Data Science & Machine Learning
Projects

 
 

CheXNet with COVID-19 (reproduce-chexnet-covid)

This project explores the addition COVID-19 to an existing multilabel classification algorithm of thoracic pathologies to see potential viability of the model in detecting the disease in chest x-rays. View the GitHub repository here.

 

Early Flu Detection using Social Media

In this project, we explored the potential of using social media as a tool in detecting influenza spikes outside of flu season by monitoring and capturing tweets mentioning relevant query terms, and analyzing sentiment using the NLTK library to rate polarity as positive, neutral, or negative. View the GitHub repository here.

 

Cancer Mortality Analysis

For this project, we conducted an analysis of demographic factors as indicators of cancer mortality rates. The dataset utilized was reduced to focus on California, South Caroline, and Illinois.
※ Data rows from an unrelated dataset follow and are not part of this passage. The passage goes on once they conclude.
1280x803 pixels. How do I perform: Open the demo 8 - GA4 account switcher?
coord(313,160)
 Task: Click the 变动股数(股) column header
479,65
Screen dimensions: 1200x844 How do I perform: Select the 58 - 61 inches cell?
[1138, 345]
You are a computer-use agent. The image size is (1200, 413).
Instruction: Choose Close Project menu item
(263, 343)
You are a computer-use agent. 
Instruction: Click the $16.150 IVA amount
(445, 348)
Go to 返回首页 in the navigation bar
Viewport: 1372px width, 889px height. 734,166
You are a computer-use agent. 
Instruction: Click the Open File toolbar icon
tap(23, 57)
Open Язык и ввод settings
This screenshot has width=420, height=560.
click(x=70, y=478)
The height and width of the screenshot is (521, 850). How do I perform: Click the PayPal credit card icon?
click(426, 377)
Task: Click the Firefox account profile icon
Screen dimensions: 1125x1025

The model fitting was done in R using AIC and BIC with comparisons using RMSE, R2.

 

Medicare Drug Spending Dashboard

A dashboard developed to provide insights on sudden changes in cost of prescription drugs under Medicare. The dashboard was created using aggregated Medicare drug spending data from 2011-2015. Hadoop MapReduce was used to aggregate drug cost totals for both generic and brand name drugs of the same type.